Aug 2, 2010, 5:38 PM
Christine McMurray:

This aricle is trying to make a comparison of "apples to oranges". As the media writes about our military, I dont believe they sought as much information as they could have. For instance, were any of the "tortures" for information that might aid us in the location of the terrorists that invaded our homeland? The government has every right, and I believe the respponsibility to get information from these individuals, by ANY means. As to our institutions practices, if they broke our laws they should be punished accordingly, if they have not then the corporation's shareholders should implement safe gaurds that prevent this type of profiting. It was a lesson learned the hard way by many companies and many individuals that put all of their faith in then. Maybe the mattress that grandmother put her money in was the best place for it.

Jan 27, 2011, 7:30 PM
W:

Those who support torture have never been tortured! Simple. You will say anything in extreme cases to make the pain stop. But if the torturer believes you know something, or more than you do, then they will torture you to the edge of death & beyond, accidentally or otherwise.

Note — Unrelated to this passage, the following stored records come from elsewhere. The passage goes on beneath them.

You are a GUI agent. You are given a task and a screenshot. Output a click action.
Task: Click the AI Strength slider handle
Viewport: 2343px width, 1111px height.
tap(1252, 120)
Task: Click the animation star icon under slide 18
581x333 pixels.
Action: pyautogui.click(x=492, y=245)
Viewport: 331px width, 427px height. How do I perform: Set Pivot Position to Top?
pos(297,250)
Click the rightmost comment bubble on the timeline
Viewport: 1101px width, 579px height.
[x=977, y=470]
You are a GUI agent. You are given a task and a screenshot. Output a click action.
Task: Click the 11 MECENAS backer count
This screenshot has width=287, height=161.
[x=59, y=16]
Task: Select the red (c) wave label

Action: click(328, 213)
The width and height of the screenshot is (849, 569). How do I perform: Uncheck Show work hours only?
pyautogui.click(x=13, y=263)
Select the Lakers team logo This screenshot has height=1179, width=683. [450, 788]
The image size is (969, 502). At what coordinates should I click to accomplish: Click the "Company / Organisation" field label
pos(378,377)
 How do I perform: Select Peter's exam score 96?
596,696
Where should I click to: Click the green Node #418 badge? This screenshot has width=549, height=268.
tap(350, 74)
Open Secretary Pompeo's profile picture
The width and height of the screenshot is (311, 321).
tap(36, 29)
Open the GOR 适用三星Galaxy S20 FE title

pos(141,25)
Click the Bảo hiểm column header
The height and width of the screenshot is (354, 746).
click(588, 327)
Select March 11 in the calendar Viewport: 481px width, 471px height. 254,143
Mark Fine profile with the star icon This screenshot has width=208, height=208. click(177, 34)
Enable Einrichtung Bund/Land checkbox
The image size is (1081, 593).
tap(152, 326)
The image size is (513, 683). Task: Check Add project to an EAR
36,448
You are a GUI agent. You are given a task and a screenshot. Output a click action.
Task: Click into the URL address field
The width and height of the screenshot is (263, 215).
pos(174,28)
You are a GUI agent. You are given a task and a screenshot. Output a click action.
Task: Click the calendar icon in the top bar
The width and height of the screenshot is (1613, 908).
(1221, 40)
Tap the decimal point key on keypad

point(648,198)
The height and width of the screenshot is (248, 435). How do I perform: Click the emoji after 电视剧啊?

As for 'breaking our laws', when overseas they aren't breaking our laws, & by invasion of other countries we're breaking their laws & international laws.

If they're 'domestic terrorists' then they're guarded by the same laws we are. If authorities can torture them for information on murders we believe they're responsible for then authorities can torture ANY murder suspect based on the beliefs of those torturing. & no day that murder suspect may be you, when you may simply be the victim of mistaken identity.